-- Start TEXT SHOWN --

RRR.com

Home  
Our Publications  
Order Publications  
Find Past Articles  
Find Service Providers  
Find RRGs and PGs  
Industry Events  
Industry Links   Education Center  
Advertising on RRR.com   Contact Us  
Education Center: RRG/PG Basics
 

 
  What is the Liability Risk Retention Act?  
    The Liability Risk Retention Act (LRRA) is a federal law that was passed by Congress in 1986 to help U.S. businesses, professionals, and municipalities obtain liability insurance which had become either unaffordable or unavailable due to the "liability crisis" in the United States.


 
  How does the Risk Retention Act work?  
    In passing the Liability Risk Retention Act, Congress provided insurance buyers with a marketplace solution to the "liability crisis," enabling them to have greater control of their liability insurance programs. To achieve this goal, Congress created two entities -- risk retention groups (RRGs) and purchasing groups (PGs).

 
  What is a risk retention group?  
    A risk retention group (RRG) is a liability insurance company that is owned by its members. Under the Liability Risk Retention Act (LRRA), RRGs must be domiciled in a state. Once licensed by its state of domicile, an RRG can insure members in all states. Because the LRRA is a federal law, it preempts state regulation, making it much easier for RRGs to operate nationally. As insurance companies, RRGs retain risk.

-- End TEXT SHOWN --
-- Start RECORDS SUPPLIED --

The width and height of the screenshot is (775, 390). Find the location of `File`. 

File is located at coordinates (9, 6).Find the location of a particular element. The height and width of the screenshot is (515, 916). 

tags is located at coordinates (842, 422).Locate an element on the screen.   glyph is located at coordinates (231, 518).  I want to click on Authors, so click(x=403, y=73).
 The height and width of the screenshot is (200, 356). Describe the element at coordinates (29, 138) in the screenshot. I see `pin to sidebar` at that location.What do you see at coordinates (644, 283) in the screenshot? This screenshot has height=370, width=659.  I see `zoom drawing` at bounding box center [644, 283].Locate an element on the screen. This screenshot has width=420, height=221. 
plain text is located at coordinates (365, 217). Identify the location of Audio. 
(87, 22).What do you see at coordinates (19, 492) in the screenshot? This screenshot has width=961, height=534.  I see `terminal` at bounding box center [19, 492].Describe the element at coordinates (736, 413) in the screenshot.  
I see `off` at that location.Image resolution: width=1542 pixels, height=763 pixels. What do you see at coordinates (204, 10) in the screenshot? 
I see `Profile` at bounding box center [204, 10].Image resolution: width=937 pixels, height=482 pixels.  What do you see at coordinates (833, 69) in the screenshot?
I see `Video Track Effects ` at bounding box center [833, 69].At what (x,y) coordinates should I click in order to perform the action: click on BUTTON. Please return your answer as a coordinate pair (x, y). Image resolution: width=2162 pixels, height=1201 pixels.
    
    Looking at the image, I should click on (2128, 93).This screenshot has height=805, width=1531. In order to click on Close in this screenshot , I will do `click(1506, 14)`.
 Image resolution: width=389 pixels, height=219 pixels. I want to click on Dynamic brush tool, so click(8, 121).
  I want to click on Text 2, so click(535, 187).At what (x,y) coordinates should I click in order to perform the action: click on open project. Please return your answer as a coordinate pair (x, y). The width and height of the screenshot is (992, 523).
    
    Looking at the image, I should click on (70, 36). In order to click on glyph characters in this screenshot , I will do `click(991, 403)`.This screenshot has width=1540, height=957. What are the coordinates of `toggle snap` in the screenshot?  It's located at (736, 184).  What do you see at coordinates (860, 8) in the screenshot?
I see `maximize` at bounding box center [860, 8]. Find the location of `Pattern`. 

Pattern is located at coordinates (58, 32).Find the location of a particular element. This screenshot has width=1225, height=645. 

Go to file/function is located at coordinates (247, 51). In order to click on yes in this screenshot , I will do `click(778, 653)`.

-- End RECORDS SUPPLIED --

PROBLEM STATEMENT
Could you continue the risk retention group explainer past its final sentence and write the next part? You won't need the lines.

WRITTEN RESPONSE
  What is a purchasing group?  
    A purchasing group (PG) is comprised of insurance buyers who band together, typically on a national basis, to purchase their liability insurance coverage from an insurance company, including a company operating on an admitted basis, a surplus lines basis, or a risk retention group. As the name implies, the PG serves as an insurance purchasing vehicle for its members.

 
  What is the difference between risk retention groups and purchasing groups?  
    The primary difference between risk retention groups (RRGs) and purchasing groups (PGs) is that RRGs retain risk while PGs do not. PGs purchase insurance from an insurer, which issues the policies and serves as the risk bearer. RRGs, as insurers, issue policies to their members and bear risk. Another key difference between the two entities is that RRGs typically require members to capitalize the company whereas PGs require no capital. Other differences derive from the way in which the two entities are regulated, both under the Liability Risk Retention Act (LRRA), as well as state laws. Another difference has to do with reinsurance, which almost all RRGs purchase.

 
  What are the similarities between risk retention groups and purchasing groups?  
    For both risk retention groups (RRGs) and purchasing groups (PGs), the Liability Risk Retention Act (LRRA) requires that members be homogeneous, i.e. engaged in similar businesses or activities that expose them to similar liabilities. This is an important similarity, as PGs can reorganize into RRGs at a future time.

 
  What kinds of insurance coverage do risk retention groups and purchasing groups provide?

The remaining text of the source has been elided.